All the red cards are removed from a pack of 52 cards. Remaining cards are shuffled well and flipped one by one without replacement. What is the expected number of cards flips we need to do to get both the queens?

Answer 1

Assume all permutations of the $26$ cards have the same probability. Further, for any choice of the positions of the queens in the decks, there are $24!$ equiprobable permutations. So the mean does not change if you consider only the $26\choose 2$ positions of the queens.

And the number of cards to flip to get the two queens is the position of the second queen.

The mean number of card flips needed is thus, with $n=26$:

$$\frac{1}{26\choose 2}\sum_{1\leq i\lt j\leq 26}j=\frac{2}{n(n-1)}\sum_{i=1}^{n-1}\sum_{j=i+1}^{n}j=\frac{2}{n(n-1)}\sum_{i=1}^{n-1}\left(\frac{n(n+1)}{2}-\frac{i(i+1)}{2}\right)\\=n+1-\frac{2}{n(n-1)}\sum_{i=1}^{n-1}{i+1\choose2}=n+1-\frac{2}{n(n-1)}{n+1\choose3}\\=n+1-\frac{2n(n-1)(n+1)}{6n(n-1)}=n+1-\frac{n+1}{3}=27-9=18$$

Answer 2

For each of the 24 non-queen cards define $A_i$ to be the event that card $i$ appears after both queens. The position of the second queen is given by $26-\sum_{i=1}^{24}{\bf 1}_{A_i}$, and so its expected position is $$\mathbb{E}\left(26-\sum_{i=1}^{24}{\bf 1}_{A_i}\right)=26-\sum_{i=1}^{24} \mathbb{P}(A_i)=26-24\left({1\over 3}\right)=18. $$

Answer 3

There is a distribution for problems of this type, it is called the Negative Hypergeometric Distribution.

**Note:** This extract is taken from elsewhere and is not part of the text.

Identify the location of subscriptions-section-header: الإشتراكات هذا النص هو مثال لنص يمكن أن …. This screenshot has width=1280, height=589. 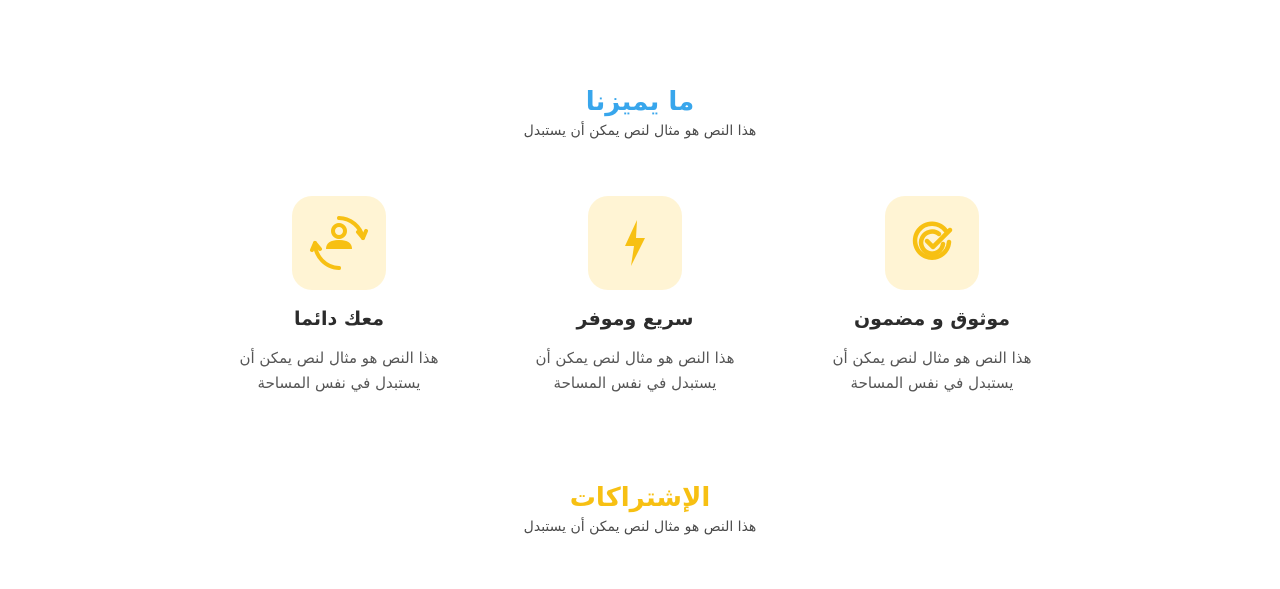
(640, 510).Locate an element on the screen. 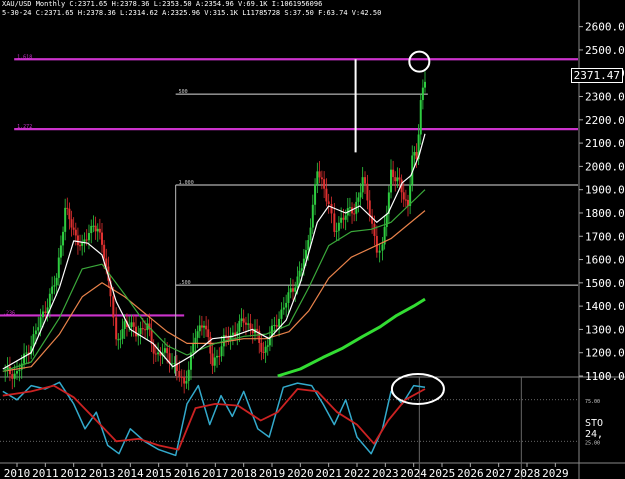 This screenshot has width=625, height=479. y-tick-label-7: 1800.00 is located at coordinates (605, 214).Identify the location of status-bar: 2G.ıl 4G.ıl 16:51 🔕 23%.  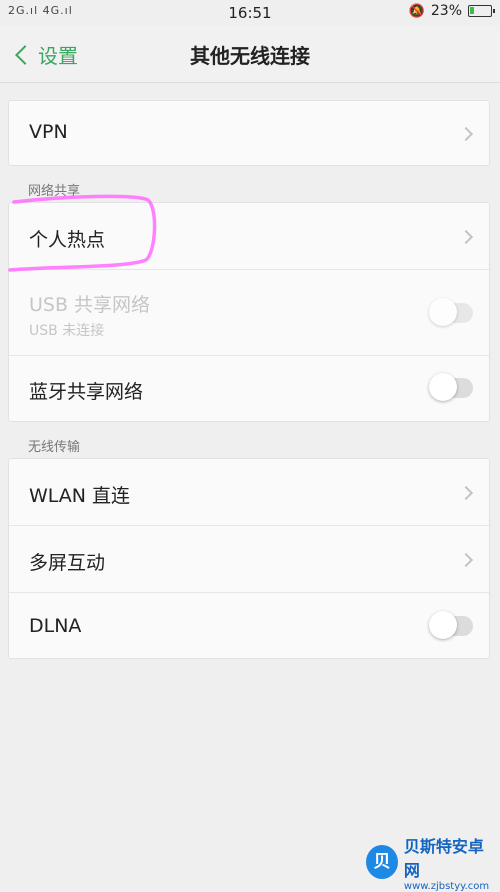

I add it for good measure.

https://en.wikipedia.org/wiki/Negative_hypergeometric_distribution

The formula given is:

$\frac{\text{winners} (\text{total} \text{cards}-\text{winners})}{\text{winners}+1}+\text{winners}$

winners = 2 totalcards=26

$\frac{2 (26-2)}{3}+2 = 18$